Top of RECORDS PROVIDED

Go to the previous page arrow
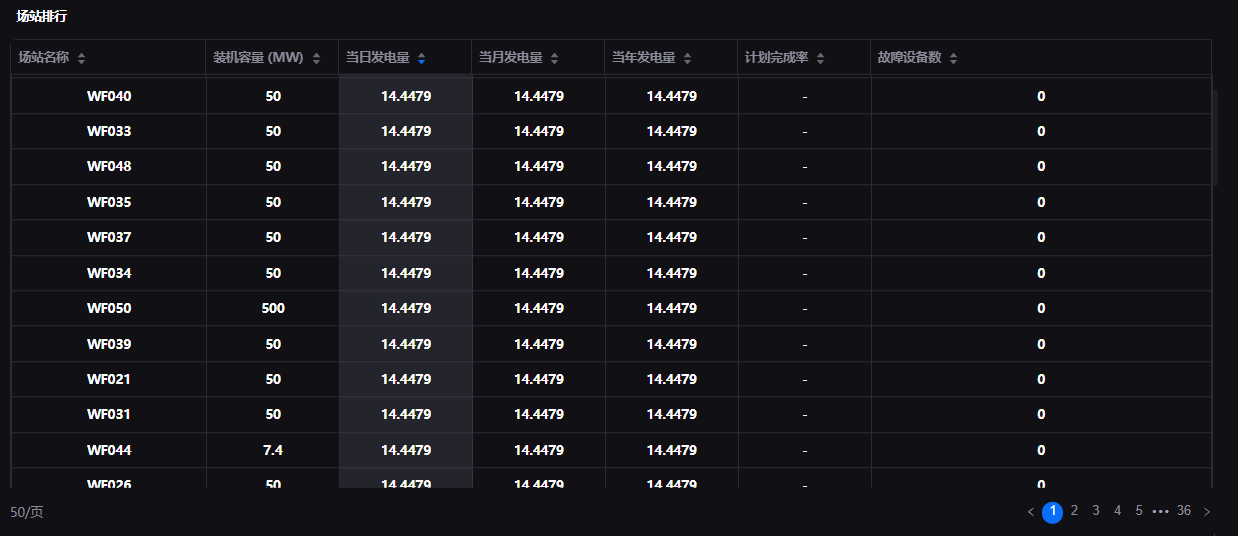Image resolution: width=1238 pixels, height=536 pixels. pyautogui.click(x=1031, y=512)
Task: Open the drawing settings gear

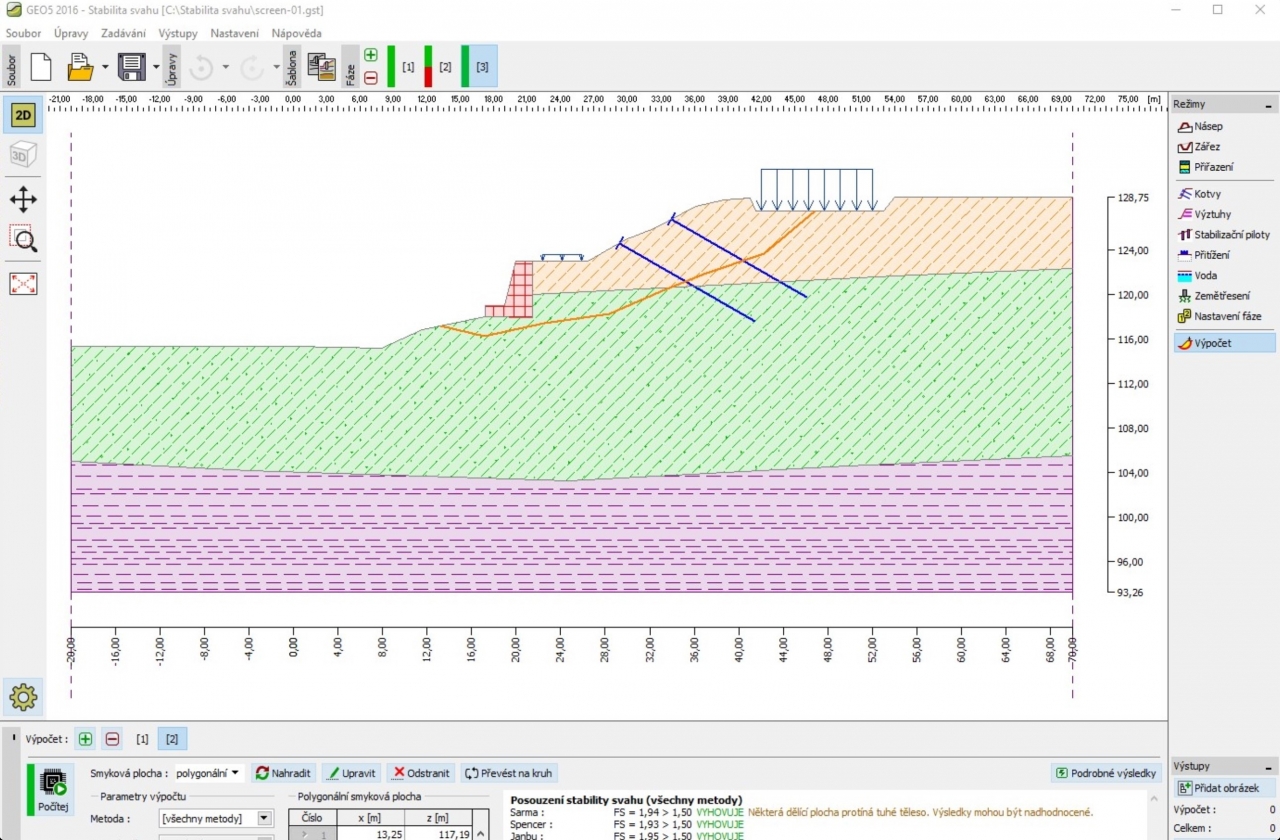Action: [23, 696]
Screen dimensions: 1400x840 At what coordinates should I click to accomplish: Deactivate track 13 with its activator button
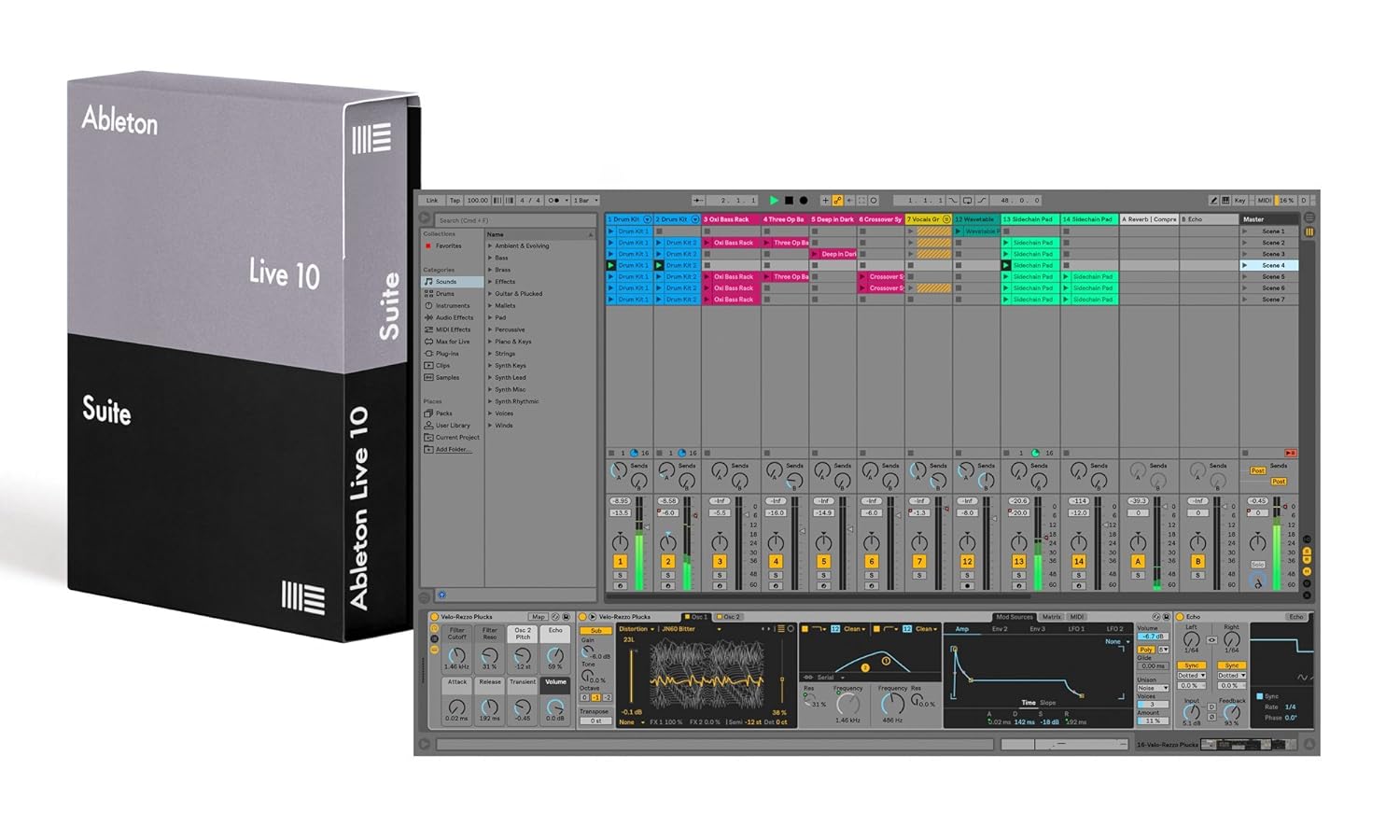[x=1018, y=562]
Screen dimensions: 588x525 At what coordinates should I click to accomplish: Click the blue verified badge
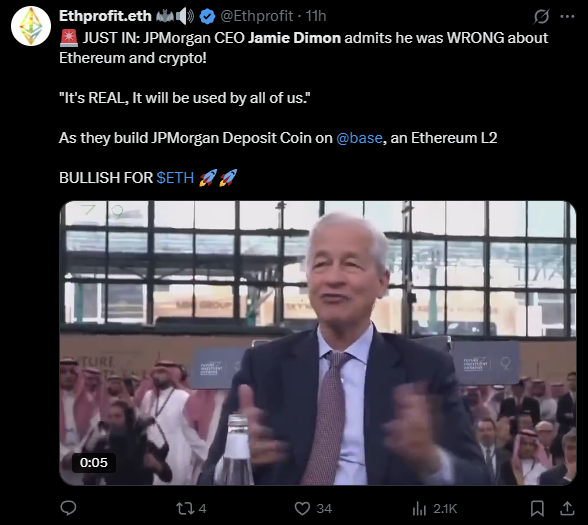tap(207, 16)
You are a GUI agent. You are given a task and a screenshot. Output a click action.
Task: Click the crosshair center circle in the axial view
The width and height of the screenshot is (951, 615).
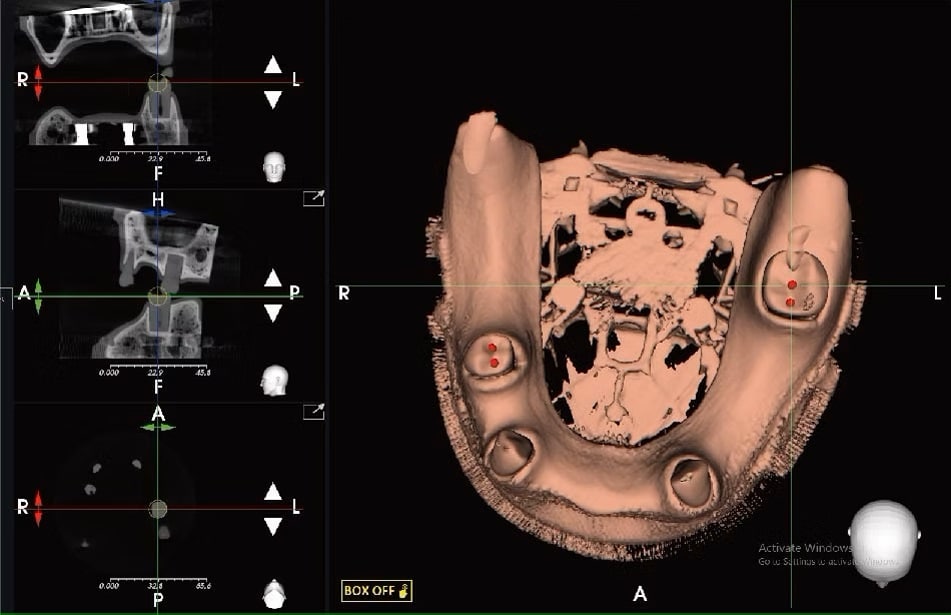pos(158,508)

Bottom of RECORDS PROVIDED

WHAT THE EXERCISE ASKS:
With the pictures left out, copy exactly the lines from the one containing "Screen dimensions: 1400x840" through the last line of the data.

RESULT FOR THIS TASK:
Screen dimensions: 1400x840 At what coordinates should I click to accomplish: Deactivate track 13 with its activator button
[x=1018, y=562]
Screen dimensions: 588x525 At what coordinates should I click to accomplish: Click the blue verified badge
tap(207, 16)
You are a GUI agent. You are given a task and a screenshot. Output a click action.
Task: Click the crosshair center circle in the axial view
The width and height of the screenshot is (951, 615).
pos(158,508)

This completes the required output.